Sunday, November 14, 2010

Can the Economy be Saved?

Joseph Stiglitz: "The only solution to our current economic doldrums is large government spending. And if the spending is focused on high-return investments (in education, technology and infrastructure), the nation's debt-to-GDP ratio will actually be lowered. The question isn't whether we can afford to make these investments; we can't afford not to.

Even then, robust recovery won't happen until we write down the debts of the 1 in 4 homes whose mortgages are underwater, in a homeowner's chapter 11 program. We have allowed overburdened corporations a fresh start; why not poor Americans?

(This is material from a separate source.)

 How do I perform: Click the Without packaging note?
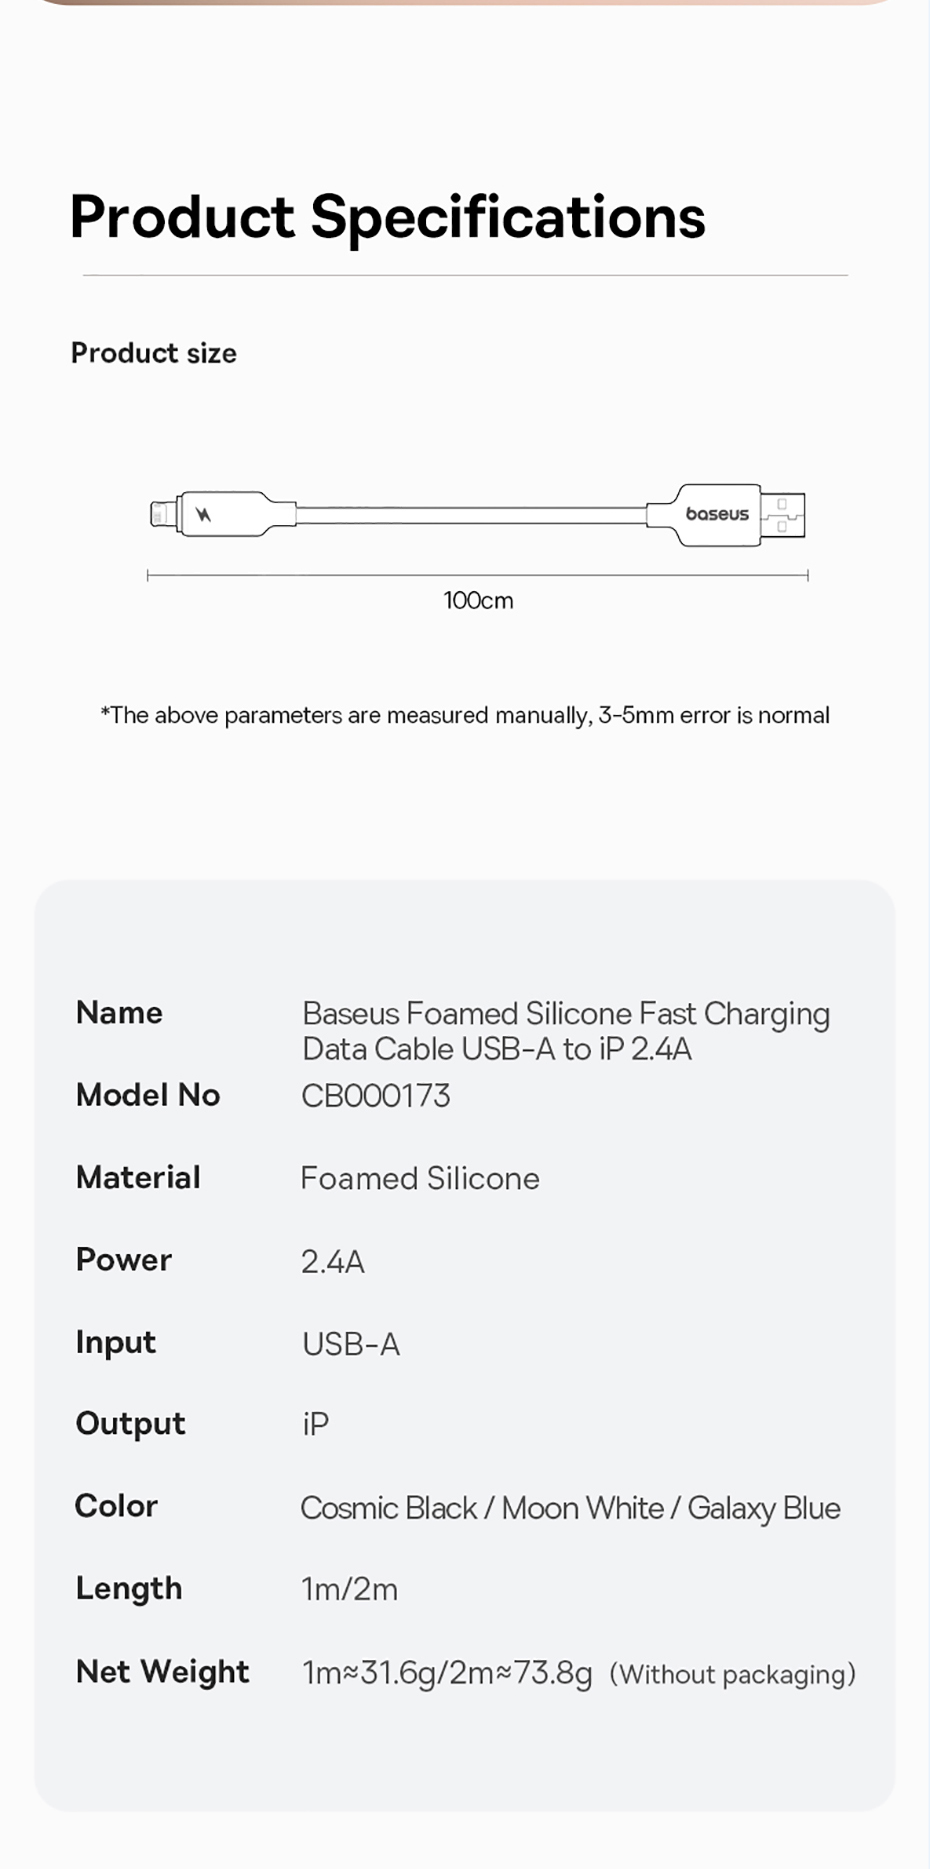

Nor will a robust recovery return until we get our dysfunctional financial system doing what it should be doing: providing credit, managing risk, running an efficient electronic payments system. The deservedly hated "bailout" may have kept the financial system from collapsing, but it also extended the government's safety mainly to rich and powerful banks. Smaller banks, focused on actually providing credit to small businesses, the lifeblood of any economy, were allowed to die. The Dodd-Frank regulatory bill was a step in the right direction, but it was a small step, with neither carrots nor sticks to ensure that banks go back to doing "boring" banking. They still are likely to make more money from credit schemes and predatory lending, from writing derivatives and credit default swaps (which may be viewed as gambling or insurance products but aren't regulated as either and are underwritten by taxpayers), and by imposing a tax on every credit and debit card transaction at a rate determined not by competitive forces but the exertion of monopoly power.


When Presidents
George W. Bush and Obama went about pouring money into the banking system, they did it without a vision of what kind of financial system would best serve the country in the new century. Little of the stimulus money went to reshape the country, to make it more competitive, more dynamic, more respectful of the environment or less unequal. Had we had that vision, we could have structured what we did in the short run in a way that fostered a more robust recovery -- with more jobs and in a better position for long-term growth with a lower debt. It's still not too late, but we have wasted both valuable time and money."